DaisyChainsandSunnyDays · 17/06/2024 14:23

Do not give him a penny more than half of a mortgage. My solicitor told me that in event of separations parties should keep financial status quo. So he should still pay for everything he was before you left. Why should you be responsible for covering his utilities anyway? Hell be asking you to cover his food bill soon. Don't forget you are paying off the credit card. Is he paying you child maintenance yet?

Push for house sale and focus on things you have influence on, worrying about who he is dating or who slept in your bed is pointless. He didn't show any respect during your marriage so why would he now. Its actually good that he has a new supply in the form of new girlfriend, don't let that get to you.

CandyColouredEggshells · 17/06/2024 15:21

DaisyChainsandSunnyDays · 17/06/2024 14:23

Do not give him a penny more than half of a mortgage. My solicitor told me that in event of separations parties should keep financial status quo. So he should still pay for everything he was before you left. Why should you be responsible for covering his utilities anyway? Hell be asking you to cover his food bill soon. Don't forget you are paying off the credit card. Is he paying you child maintenance yet?

Push for house sale and focus on things you have influence on, worrying about who he is dating or who slept in your bed is pointless. He didn't show any respect during your marriage so why would he now. Its actually good that he has a new supply in the form of new girlfriend, don't let that get to you.

You’re exactly right, thank you.

I have really held my tongue and am trying to be proactive now in getting the house sold, valuation is booked. Out loud I’ve only focused on how this isn’t appropriate for DD, but god it hurt knowing he’s slept with someone else in our bed, and I’m very wary about the type of woman he’s met if she’s happy to spend the night so soon, I mean at least get a hotel or something.
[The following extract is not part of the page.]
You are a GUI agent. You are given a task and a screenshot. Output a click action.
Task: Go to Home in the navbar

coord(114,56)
And to be happy for someone else’s DD to stay round when you’ve known their DF a fortnight seems to me unimaginable.

But that really isn’t my concern, except where DD or practical matters are concerned.

OP posts:
AcrossthePond55 · 17/06/2024 19:42

@CandyColouredEggshells

It's unfortunate, but you have no control over what he does or who he brings into your DD life. Chances are, this is the start of a long road with him. All you can do is play it down to DD, and when appropriate tell her "I don't know, you should probably ask your dad about that".
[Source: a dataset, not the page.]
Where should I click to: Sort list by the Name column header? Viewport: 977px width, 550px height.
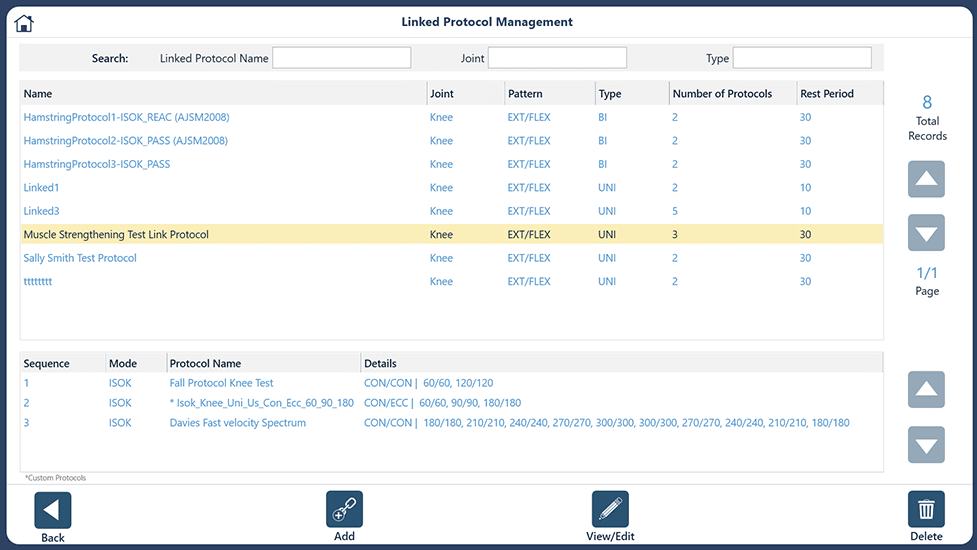click(x=38, y=94)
I certainly wouldn't be giving him more than the 1/2 mortgage you're paying. And I hope you're paying that 'directly' and not just giving him the amount to add to his and then he makes the payments. He can spin that into you paying him 'spousal support' or that it's not specifically for the mortgage. Or he could not pay his share at all. But as far as the general household bills, those are on him.

And yes yes yes to getting the house on the market. Chances are he's not going to be super cooperative with viewings, papers, etc so you want to get the ball rolling on that ASAP. A friend lost the marital home when her Ex stopped paying the mortgage and refused to allow viewings. It ended up going to foreclosure because she couldn't afford to pay even one penny of the mortgage and no way she could have bought him out.

KiKiStartsOver · 14/10/2025 13:43

Hi OP. How is it going? How are you and DD now?

CandyColouredEggshells · 14/10/2025 16:38

KiKiStartsOver · 14/10/2025 13:43

Hi OP. How is it going? How are you and DD now?

Well our house sold just before Christmas and went through in March, XHB is still with the same GF, her and her DS have moved into his new house with him and I moved into mine (with 50/50 custody of DD). It’s tedious sometimes, but none of my business now.